Together we will have endured weddings, births and funerals of those far too young to leave this life for the next. We will have stood, with heads bowed at the graves of friends, and questioned life’s unfairness, but will have found strength from deep within and from each other, and survived. Together we will have traveled down life’s path so long that often we sat with nothing at all to say. As we toast each other with our red cups we will remember hundreds of road trips in complete silence. There was nothing to say, after all, to someone that knew you better than you knew yourself. Endurance our mantra now. Endure.

In our lifetimes we will have seen heroes, far too many to mention, but on most days, we will try to remember to mention as many as possible, and remember those who we did not mention. Those people, those life heroes, we keep close to our heart.

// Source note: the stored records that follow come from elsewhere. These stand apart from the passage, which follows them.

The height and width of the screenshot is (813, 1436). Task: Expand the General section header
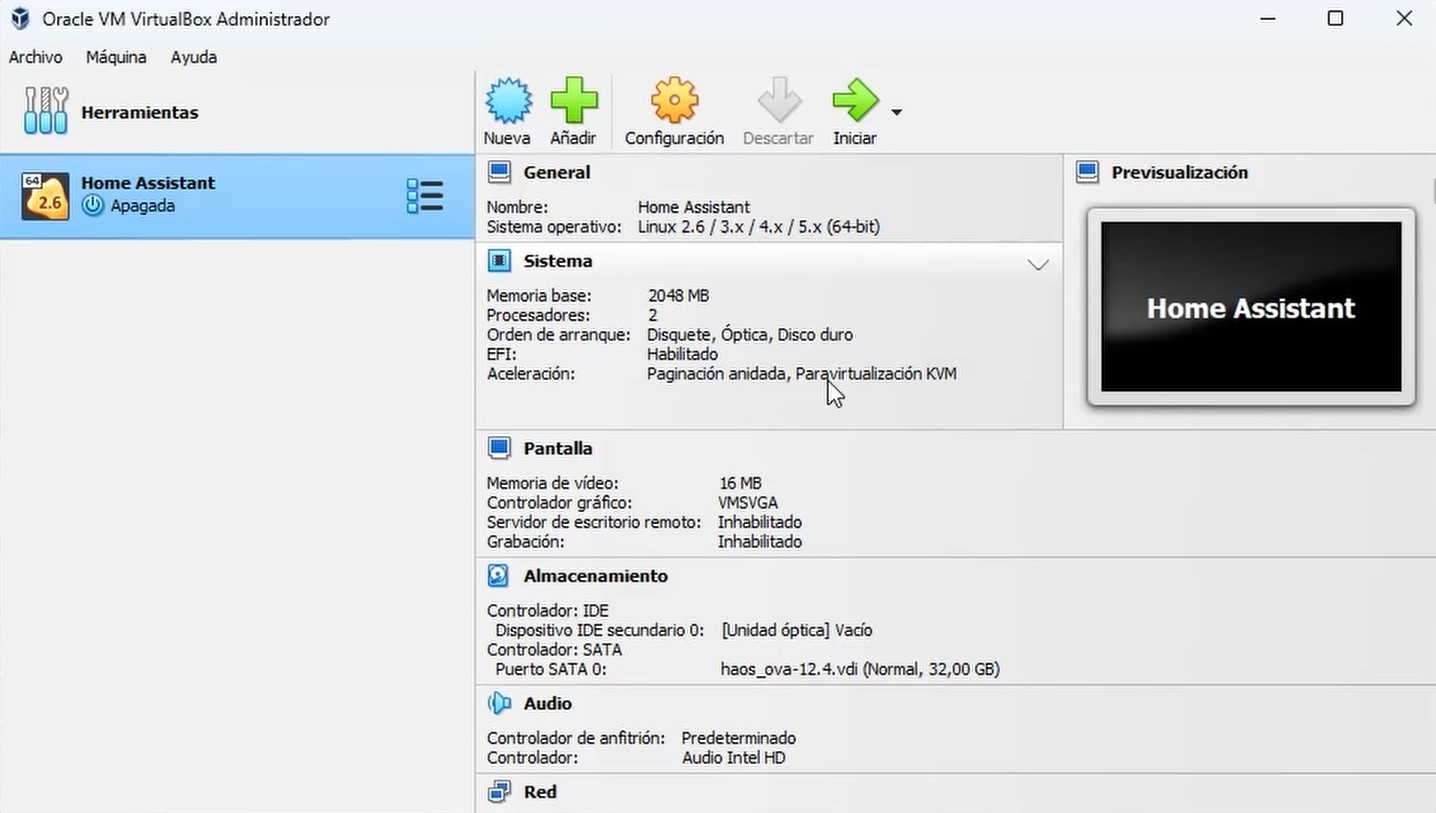pos(557,172)
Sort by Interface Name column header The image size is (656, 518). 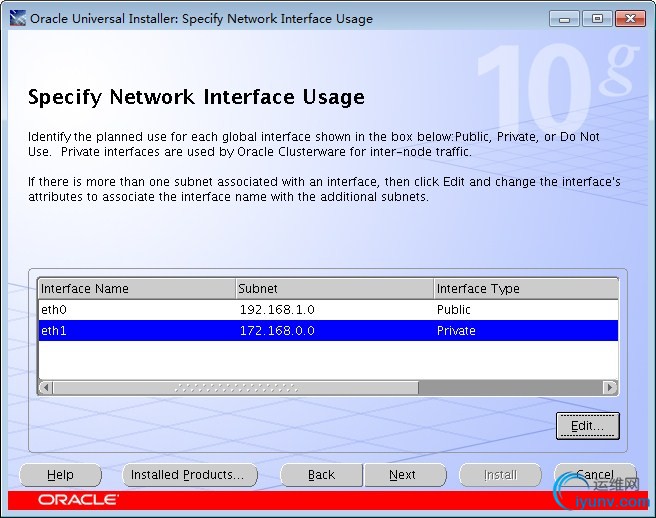(135, 289)
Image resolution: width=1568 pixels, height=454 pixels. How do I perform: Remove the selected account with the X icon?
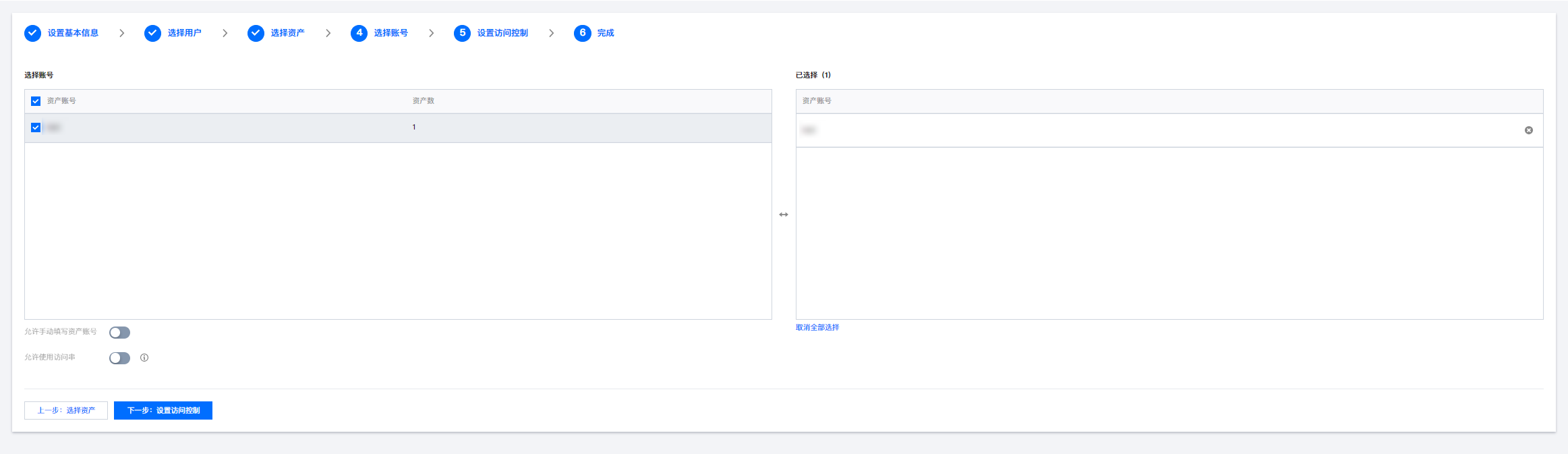tap(1528, 130)
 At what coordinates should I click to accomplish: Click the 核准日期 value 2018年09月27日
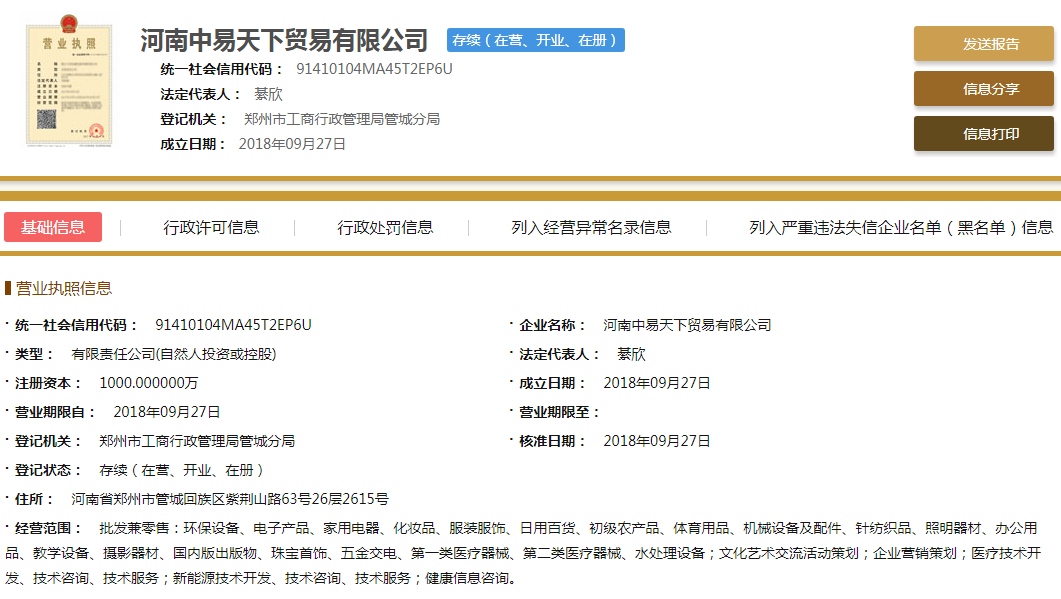click(x=657, y=441)

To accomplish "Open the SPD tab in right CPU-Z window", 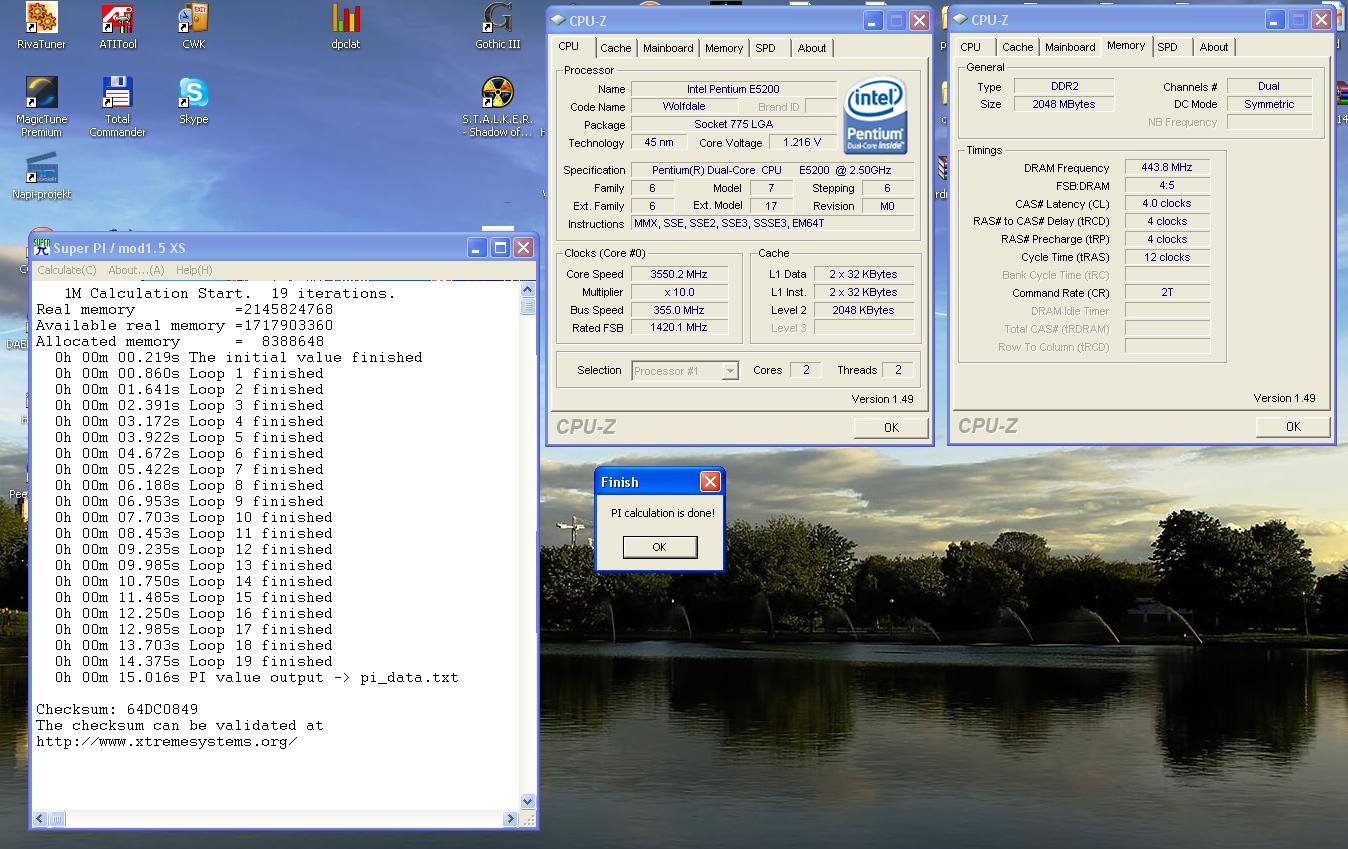I will [x=1167, y=47].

We will have seen politicians fall from grace, wars that took place despite our disapproval and countless attacks on innocent schoolchildren. In so many ways we have seen more than imaginable. This is why we have each other. To endure.

Together we will have shed countless tears for those lost, those found, and those still missing. We will raise our plastic cups in silence, to toast one another, and those who could not toast with us. We will never forget. The days at the beach, the schoolyard, and long road trips in the lime green dart always seemed special, and they were. We were lucky then to believe those were the best days of our lives. We know better now. We smile at each other and live in the moment. We know that this is the best day of our life and every day that follows will replace it.

The world may see two crazy old women on blankets in the park, but we will see something different.

We will see two young girls, one in lace collars and long skirts and the other in soccer shorts and yellow Chuck Taylor’s. We will see each other for who we are, and who we have become.

When we are old women, we will sit on blankets in the park and smile, because we will have learned the secret of life.

Author’s note:

(written for my best friend Christine Bissonnette nine years ago, and re written from memory as close to the original as possible)

4 Responses to “Two Old Women”

  1. Christine Bissonnette says:

    A gift…thank you.

  2. Chris says:

    It has been a true pleasure, now, then and always. Cheers!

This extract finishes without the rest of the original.